From early on microfinance practitioners implemented MFIs as a vehicle by which to achieve wide-scale sustainable social impact. The microfinance methodology takes a holistic approach, its ethos is that the “social programs” (micro-credit services) must be institutionalized in order to be a going concern. Social programs and impact are not disaggregated from business activities and financial aspects of the organization, rather they are an integral part of the business model.
Capacity building is an enduring process and central to implementation and development of the MFI. Last year’s Micro Credit Summit celebrated reaching 100 million poor borrowers. This is success, yet little has been done to learn from their experience or share their immense intellectual capital with other practitioners.
A New Social Enterprise Paradigm
The reality of the current state of practice is that social enterprises are often executed in isolation—treated as a distinct project or activity—when in fact social enterprise has profound effects on the whole organization. The three approaches to social entrepreneurship (funding, leadership and programmatic), alone or in combination, do not go far enough.
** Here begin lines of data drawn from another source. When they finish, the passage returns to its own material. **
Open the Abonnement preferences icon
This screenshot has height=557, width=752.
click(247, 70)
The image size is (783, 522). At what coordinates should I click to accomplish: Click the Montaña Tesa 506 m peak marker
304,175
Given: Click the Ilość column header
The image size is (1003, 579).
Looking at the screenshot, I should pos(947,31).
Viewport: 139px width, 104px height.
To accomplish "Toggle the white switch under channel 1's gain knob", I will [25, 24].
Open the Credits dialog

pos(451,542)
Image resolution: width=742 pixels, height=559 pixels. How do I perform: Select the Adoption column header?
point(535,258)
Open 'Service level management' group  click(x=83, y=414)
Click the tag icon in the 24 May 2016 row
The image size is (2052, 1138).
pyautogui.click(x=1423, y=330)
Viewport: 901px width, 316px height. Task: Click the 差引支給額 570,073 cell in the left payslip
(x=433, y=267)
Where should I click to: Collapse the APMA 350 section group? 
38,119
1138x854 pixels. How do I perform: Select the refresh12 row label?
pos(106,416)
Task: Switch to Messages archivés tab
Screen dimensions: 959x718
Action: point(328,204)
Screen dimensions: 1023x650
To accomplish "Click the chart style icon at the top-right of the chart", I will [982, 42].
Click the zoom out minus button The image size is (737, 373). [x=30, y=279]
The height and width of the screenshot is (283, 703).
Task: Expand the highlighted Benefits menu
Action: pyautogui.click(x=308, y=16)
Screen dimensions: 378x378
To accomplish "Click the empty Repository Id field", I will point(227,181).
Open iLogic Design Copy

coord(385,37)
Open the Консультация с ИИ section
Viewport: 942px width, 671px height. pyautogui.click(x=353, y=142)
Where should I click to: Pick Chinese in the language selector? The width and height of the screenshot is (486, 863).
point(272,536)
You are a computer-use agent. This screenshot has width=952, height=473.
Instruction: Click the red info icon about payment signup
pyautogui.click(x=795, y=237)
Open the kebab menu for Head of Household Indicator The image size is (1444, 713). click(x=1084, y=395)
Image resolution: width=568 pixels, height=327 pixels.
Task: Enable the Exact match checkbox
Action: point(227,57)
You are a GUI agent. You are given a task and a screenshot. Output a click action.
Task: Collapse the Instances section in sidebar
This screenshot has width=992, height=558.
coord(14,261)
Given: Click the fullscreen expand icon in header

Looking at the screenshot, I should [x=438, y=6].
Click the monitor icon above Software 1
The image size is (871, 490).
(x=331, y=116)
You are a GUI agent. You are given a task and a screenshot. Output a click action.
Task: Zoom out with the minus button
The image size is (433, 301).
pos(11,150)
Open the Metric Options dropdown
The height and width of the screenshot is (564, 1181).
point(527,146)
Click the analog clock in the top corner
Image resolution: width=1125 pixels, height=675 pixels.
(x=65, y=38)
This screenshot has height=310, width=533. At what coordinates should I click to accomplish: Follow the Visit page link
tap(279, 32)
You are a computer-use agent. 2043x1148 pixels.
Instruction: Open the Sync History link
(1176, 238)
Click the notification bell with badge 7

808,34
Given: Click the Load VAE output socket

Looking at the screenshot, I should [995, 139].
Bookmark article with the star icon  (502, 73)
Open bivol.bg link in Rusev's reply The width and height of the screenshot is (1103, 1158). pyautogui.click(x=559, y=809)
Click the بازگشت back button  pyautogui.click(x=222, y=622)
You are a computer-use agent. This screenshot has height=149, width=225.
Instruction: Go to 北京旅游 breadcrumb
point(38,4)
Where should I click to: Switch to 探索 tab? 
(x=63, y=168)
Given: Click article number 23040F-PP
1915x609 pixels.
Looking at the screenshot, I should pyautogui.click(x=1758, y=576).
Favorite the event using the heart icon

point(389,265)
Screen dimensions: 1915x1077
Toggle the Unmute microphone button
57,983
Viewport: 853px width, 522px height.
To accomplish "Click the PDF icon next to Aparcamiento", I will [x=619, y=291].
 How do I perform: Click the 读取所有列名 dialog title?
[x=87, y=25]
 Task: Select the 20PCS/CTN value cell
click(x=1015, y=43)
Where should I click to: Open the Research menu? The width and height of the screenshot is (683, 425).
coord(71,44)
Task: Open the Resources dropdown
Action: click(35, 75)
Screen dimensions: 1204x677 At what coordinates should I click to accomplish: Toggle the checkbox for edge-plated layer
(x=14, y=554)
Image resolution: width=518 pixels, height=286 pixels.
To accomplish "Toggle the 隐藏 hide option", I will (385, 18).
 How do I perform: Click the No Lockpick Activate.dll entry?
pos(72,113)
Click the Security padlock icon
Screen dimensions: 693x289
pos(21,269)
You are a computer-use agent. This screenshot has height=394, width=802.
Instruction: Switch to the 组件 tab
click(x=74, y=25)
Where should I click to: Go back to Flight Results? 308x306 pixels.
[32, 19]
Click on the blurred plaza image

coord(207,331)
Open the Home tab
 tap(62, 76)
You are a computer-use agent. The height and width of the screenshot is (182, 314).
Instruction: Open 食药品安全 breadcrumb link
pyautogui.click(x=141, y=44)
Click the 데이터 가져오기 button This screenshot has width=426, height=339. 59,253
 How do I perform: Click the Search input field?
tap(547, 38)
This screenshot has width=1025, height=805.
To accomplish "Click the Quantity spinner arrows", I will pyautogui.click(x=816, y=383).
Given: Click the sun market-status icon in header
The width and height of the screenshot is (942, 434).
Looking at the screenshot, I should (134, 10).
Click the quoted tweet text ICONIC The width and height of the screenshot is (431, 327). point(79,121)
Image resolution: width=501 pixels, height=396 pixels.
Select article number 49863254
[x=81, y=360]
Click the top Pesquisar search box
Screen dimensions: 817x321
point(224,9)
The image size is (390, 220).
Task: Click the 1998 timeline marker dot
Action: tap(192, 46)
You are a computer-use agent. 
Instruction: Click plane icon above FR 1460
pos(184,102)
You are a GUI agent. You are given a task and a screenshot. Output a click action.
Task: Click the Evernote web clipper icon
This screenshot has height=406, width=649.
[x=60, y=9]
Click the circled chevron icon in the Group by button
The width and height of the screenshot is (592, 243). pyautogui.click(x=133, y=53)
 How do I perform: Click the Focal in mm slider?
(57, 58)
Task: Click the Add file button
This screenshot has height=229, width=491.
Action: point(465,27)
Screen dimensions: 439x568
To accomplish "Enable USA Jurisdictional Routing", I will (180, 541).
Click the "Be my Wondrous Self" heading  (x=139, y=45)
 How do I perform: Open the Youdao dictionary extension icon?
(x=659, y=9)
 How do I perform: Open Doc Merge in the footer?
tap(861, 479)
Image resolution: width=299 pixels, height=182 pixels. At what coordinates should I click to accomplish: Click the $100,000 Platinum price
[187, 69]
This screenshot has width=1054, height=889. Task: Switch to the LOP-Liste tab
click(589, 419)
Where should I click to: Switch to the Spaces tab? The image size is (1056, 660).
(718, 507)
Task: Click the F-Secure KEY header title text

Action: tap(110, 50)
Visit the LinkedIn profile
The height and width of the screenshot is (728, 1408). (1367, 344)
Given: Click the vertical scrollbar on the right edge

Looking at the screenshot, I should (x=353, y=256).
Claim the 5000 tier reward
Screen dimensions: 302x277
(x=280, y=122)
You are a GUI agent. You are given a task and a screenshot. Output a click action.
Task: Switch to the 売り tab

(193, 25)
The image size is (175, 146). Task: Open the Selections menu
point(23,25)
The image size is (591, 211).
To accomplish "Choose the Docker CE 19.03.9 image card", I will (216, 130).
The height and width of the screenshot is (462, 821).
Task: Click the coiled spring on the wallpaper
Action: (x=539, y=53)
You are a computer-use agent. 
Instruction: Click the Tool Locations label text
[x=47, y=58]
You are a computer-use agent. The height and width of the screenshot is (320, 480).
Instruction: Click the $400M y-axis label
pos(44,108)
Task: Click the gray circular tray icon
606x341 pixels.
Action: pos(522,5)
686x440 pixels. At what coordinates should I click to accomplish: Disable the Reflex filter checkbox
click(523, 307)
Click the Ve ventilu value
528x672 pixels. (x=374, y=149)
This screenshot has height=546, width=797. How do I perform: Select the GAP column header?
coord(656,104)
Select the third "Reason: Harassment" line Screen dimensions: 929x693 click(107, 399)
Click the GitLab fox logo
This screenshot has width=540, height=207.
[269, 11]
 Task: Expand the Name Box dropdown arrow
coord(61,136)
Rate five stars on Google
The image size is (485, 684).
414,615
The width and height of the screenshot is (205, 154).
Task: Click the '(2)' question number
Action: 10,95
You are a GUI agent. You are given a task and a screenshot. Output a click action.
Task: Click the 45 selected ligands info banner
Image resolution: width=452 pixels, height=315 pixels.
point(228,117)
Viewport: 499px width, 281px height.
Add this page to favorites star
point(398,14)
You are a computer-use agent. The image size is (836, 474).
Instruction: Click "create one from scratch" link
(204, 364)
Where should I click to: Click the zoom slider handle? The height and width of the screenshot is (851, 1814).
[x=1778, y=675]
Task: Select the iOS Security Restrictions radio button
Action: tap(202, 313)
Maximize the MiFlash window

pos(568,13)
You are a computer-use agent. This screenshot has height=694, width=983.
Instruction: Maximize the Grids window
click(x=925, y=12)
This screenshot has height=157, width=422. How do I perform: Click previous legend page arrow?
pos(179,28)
The true opportunity for social enterprise as an agent of organizational transformation lies in integrating these approaches in a way that builds high performance organizations.
An integrated approach takes the best of business and marries it to social interest. It is strategic, requiring a long-term vision and clear objectives in order to manage performance and change, and to measure results across the organization. Capacity building is tied to objectives and is systematically incorporated across the organization to strengthen it and support cultural shifts related to the enterprise. This approach recognizes resources inherent both to the organization and the external environment, and mobilizes and manages these resources to increase organizational productivity and yield. Mission is the cornerstone, and serving it, the impetus for venturing. The social enterprise is first and foremost a vehicle to accomplish, strengthen, enhance or expand the organization’s mission.
An integrated approach challenges the notion that unrelated business ventures are social enterprises, believing that if business activities are not central or strongly related to the social mission then it is pure business undertaken by a nonprofit, and not social enterprise. An integrated approach gives us a social enterprise methodology that helps practitioners do what they do better—innovate, increase impact and effectiveness, and improve performance.
- 1Rick Aubry received the Klaus Schwab Foundation “Social Entrepreneur of the Year” award in 2001
- 2Interview with Rick Aubry, Executive Director, Rubicon Programs, Richmond, California, March 19, 2005.
- 3Dees, Gregory, Social Entrepreneurship Is About Innovation and Impact, Not Income, Skoll Foundation Social Edge, September 2003.